In the part of the material that opens with the line containing "You are a computer-use agent. Image" and closes with the line containing "Looking at the screenshot, I should click(61, 693).", switch "computer-use agent" to "GUI agent" and write out only those lines, with nothing else changed.
═══ The input ═══
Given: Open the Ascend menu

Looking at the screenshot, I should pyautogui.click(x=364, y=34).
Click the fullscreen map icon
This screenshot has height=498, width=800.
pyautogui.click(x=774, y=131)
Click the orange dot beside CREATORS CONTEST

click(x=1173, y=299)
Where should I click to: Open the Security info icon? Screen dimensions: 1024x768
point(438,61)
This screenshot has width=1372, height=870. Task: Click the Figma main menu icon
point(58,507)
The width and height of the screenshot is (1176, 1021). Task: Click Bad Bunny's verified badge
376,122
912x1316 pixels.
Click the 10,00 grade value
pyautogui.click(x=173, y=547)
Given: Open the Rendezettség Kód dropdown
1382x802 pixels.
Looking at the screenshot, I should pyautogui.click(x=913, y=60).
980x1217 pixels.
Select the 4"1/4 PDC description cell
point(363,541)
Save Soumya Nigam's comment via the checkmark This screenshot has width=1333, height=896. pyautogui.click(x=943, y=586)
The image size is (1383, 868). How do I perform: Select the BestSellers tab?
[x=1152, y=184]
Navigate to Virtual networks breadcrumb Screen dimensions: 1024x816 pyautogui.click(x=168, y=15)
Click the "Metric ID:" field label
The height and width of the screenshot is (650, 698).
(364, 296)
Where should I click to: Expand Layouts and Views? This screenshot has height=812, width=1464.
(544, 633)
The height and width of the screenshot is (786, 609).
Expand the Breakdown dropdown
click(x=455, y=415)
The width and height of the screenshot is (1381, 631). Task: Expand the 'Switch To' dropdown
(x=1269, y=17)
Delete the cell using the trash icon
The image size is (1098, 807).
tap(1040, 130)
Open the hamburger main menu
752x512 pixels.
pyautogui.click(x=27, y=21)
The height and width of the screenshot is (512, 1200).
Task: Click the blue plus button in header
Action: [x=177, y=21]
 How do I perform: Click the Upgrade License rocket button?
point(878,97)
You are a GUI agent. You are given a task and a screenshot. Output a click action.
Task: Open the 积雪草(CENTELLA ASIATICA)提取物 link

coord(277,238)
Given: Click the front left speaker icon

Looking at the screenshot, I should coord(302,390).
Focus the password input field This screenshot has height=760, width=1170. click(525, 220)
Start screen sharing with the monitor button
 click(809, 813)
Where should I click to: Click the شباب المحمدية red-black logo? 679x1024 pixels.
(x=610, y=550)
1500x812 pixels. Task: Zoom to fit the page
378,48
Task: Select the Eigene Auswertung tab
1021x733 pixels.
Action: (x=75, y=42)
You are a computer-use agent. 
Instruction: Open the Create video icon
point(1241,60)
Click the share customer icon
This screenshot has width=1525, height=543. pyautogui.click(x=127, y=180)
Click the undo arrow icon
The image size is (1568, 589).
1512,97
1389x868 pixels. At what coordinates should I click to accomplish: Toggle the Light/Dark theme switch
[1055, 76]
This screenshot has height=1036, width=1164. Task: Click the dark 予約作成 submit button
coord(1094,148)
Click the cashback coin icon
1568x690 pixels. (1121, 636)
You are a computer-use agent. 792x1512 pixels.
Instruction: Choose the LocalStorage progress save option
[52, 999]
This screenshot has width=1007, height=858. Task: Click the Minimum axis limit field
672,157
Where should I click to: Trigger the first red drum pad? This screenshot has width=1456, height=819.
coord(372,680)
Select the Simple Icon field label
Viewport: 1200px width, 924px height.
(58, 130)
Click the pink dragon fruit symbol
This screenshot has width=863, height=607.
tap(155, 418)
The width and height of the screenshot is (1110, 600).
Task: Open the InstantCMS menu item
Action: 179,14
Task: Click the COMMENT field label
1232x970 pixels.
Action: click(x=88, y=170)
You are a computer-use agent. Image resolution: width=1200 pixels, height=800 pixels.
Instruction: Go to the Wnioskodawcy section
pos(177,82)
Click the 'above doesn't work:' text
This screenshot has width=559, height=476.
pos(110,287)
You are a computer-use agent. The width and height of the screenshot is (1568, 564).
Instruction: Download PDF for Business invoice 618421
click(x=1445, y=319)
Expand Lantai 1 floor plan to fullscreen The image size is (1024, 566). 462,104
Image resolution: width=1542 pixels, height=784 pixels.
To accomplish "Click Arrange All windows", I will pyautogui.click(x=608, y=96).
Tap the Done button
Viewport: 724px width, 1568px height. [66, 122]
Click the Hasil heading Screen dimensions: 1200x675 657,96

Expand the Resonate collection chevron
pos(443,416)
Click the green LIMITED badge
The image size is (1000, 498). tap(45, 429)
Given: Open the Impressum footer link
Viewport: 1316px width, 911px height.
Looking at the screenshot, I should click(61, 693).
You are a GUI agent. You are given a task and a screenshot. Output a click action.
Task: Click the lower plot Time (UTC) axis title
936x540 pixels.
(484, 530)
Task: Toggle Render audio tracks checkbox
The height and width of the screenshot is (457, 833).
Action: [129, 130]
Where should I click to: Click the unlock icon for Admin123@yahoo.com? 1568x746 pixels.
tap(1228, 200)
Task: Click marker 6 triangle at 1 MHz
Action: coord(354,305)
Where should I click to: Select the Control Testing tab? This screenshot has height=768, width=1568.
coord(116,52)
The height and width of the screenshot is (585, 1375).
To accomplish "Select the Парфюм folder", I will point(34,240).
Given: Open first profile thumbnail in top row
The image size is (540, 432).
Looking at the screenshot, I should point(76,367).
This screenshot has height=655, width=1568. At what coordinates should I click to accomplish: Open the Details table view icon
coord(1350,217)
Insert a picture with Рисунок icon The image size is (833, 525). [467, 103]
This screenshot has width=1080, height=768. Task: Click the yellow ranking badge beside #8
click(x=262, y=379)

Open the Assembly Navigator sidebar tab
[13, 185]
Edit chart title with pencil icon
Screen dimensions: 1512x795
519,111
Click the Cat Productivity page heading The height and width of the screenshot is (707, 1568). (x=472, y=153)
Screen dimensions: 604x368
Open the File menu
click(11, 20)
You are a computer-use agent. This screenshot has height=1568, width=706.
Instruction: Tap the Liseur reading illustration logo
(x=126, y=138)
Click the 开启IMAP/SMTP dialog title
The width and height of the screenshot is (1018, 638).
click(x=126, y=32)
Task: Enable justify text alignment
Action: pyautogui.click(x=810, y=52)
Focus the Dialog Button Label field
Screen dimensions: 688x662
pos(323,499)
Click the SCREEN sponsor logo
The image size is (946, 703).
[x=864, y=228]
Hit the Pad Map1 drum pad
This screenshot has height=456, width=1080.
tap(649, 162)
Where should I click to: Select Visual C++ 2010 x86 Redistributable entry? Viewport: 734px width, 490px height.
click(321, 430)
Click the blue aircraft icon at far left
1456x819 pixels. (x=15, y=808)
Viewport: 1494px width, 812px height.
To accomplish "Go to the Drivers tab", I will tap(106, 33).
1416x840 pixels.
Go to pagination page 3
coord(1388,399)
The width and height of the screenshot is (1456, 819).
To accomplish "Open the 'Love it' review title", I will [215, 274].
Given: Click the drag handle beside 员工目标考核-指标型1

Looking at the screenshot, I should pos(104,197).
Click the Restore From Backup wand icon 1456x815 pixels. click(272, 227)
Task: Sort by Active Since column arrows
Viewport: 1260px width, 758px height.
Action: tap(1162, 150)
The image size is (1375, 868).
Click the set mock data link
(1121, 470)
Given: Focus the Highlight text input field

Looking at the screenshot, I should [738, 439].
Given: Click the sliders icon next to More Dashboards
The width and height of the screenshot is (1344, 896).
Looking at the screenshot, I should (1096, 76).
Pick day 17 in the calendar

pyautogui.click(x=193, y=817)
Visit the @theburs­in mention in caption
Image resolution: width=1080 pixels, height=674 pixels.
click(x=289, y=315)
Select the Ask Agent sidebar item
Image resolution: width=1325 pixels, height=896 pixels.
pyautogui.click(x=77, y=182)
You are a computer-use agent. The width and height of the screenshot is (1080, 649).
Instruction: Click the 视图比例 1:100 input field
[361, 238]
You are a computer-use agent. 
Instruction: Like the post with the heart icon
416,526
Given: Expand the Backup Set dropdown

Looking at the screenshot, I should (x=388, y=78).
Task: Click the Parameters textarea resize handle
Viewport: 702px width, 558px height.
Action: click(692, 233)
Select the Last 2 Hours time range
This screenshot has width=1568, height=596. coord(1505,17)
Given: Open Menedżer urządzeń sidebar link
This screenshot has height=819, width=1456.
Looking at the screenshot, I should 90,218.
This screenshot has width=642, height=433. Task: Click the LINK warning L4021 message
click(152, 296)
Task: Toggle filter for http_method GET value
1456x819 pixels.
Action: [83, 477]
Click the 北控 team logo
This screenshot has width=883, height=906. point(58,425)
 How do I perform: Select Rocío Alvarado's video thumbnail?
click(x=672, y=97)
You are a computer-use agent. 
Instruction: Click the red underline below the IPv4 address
═══
The output
You are a GUI agent. Image resolution: width=1200 pixels, height=800 pixels.
Instruction: Go to the Wnioskodawcy section
pos(177,82)
Click the 'above doesn't work:' text
This screenshot has width=559, height=476.
pos(110,287)
You are a GUI agent. The width and height of the screenshot is (1568, 564).
Instruction: Download PDF for Business invoice 618421
click(x=1445, y=319)
Expand Lantai 1 floor plan to fullscreen The image size is (1024, 566). 462,104
Image resolution: width=1542 pixels, height=784 pixels.
To accomplish "Click Arrange All windows", I will pyautogui.click(x=608, y=96).
Tap the Done button
Viewport: 724px width, 1568px height. [66, 122]
Click the Hasil heading Screen dimensions: 1200x675 657,96

Expand the Resonate collection chevron
pos(443,416)
Click the green LIMITED badge
The image size is (1000, 498). tap(45, 429)
Given: Open the Impressum footer link
Viewport: 1316px width, 911px height.
Looking at the screenshot, I should click(61, 693).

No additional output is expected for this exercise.